Bowel cancer refers to cancer developing in the large bowel (colon and rectum). Bowel cancer often develops from a pre-cancerous growth called polyp. Polyps are usually non-cancerous but if untreated, some can develop into cancer.
The exact causes of bowel cancer are not known, but certain risk factors have been recognised to increase the risk of developing bowel cancer:
- Family history of bowel, breast or ovarian cancers consisting of a first degree relative
- Previous diagnosis of ovarian cancer or breast cancer or polyps in the colon or rectum
Previous diagnosis of inflammatory bowel disease (ulcerative colitis or Crohn’s disease)
- A diet high in fat, red or processed meat and low in fruit and vegetables
As with most forms of cancer, early detection gives the best chances of cure and survival. Some symptoms of bowel cancer include altered bowel habits, per rectal bleeding, iron deficiency anaemia, incomplete emptying after a bowel movement, abdominal pain and discomfort, loss of appetite and unexplained weight loss.
- Clinical examination of abdomen and back passage
CT scan abdomen and pelvis; MRI pelvis (rectal cancer)

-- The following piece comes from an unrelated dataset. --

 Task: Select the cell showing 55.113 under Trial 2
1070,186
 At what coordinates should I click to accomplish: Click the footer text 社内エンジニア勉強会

A multidisciplinary approach is taken in managing bowel cancer (specialists including surgeons, radiologist, pathologist and oncologist will meet as a team and review the case and results of investigations to decide on the most appropriate management). Treatment is dependent on the stage of the cancer. The mainstay of treatment for bowel cancer is surgery, which usually involves removal of the affected part of the bowel and the surrounding lymph glands. However, surgery alone is not always successful in treating bowel cancer and often chemotherapy or radiotherapy is given before or after surgery, either to shrink the cancer prior to its removal or to decrease the risk of the cancer recurrence.